WRITTEN PROBLEM: Pick out every line in the rows below that contains the word "screenshot", and copy each one.

INPUT:
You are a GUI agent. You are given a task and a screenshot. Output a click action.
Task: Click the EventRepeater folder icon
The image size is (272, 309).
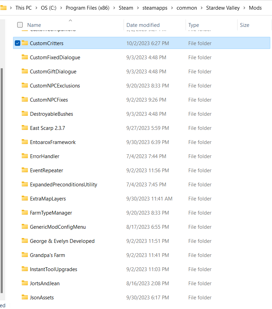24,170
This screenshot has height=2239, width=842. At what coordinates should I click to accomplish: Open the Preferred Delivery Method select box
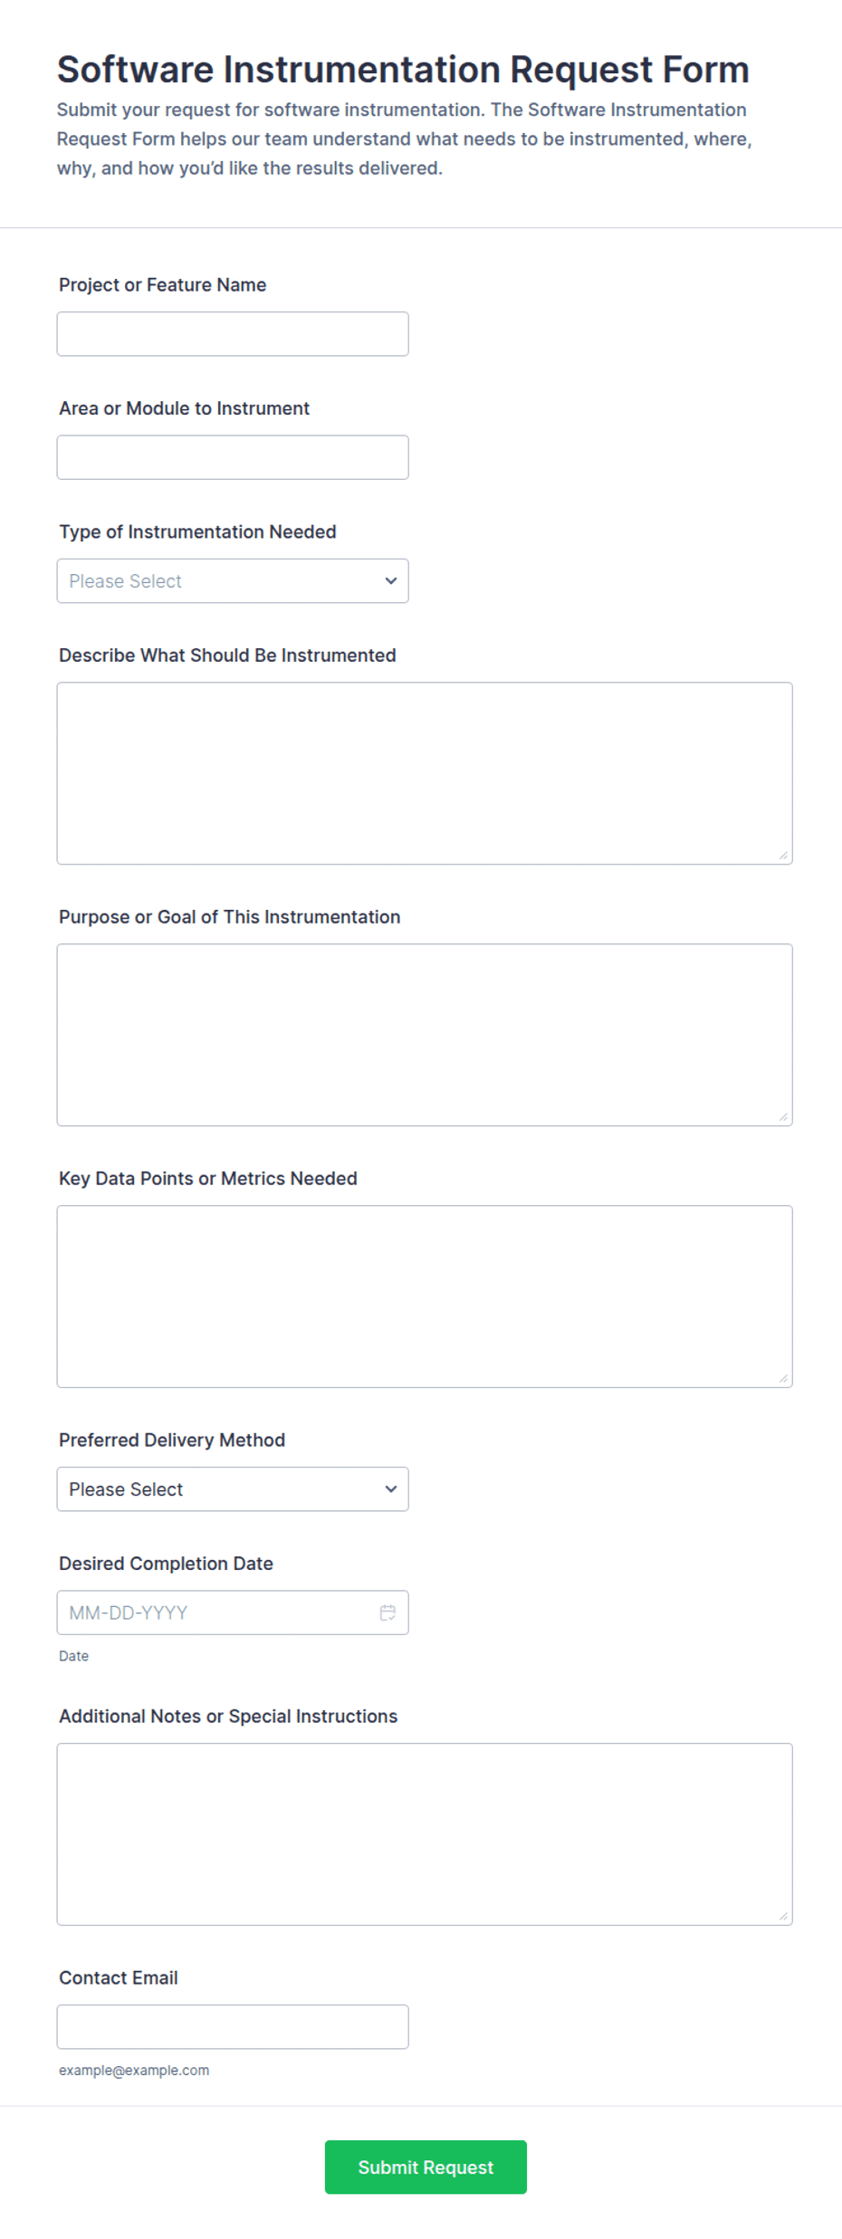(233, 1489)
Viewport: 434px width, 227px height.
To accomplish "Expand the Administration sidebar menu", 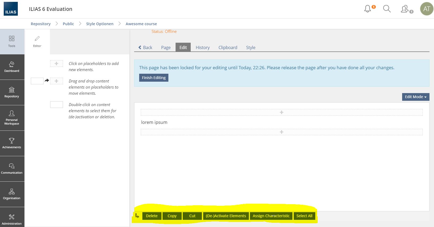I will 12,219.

PROBLEM SOLUTION:
You are a GUI agent. You are given a task and a screenshot. Output a click action.
This screenshot has height=2239, width=842. At what coordinates should I click to accomplish: Open the Preferred Delivery Method select box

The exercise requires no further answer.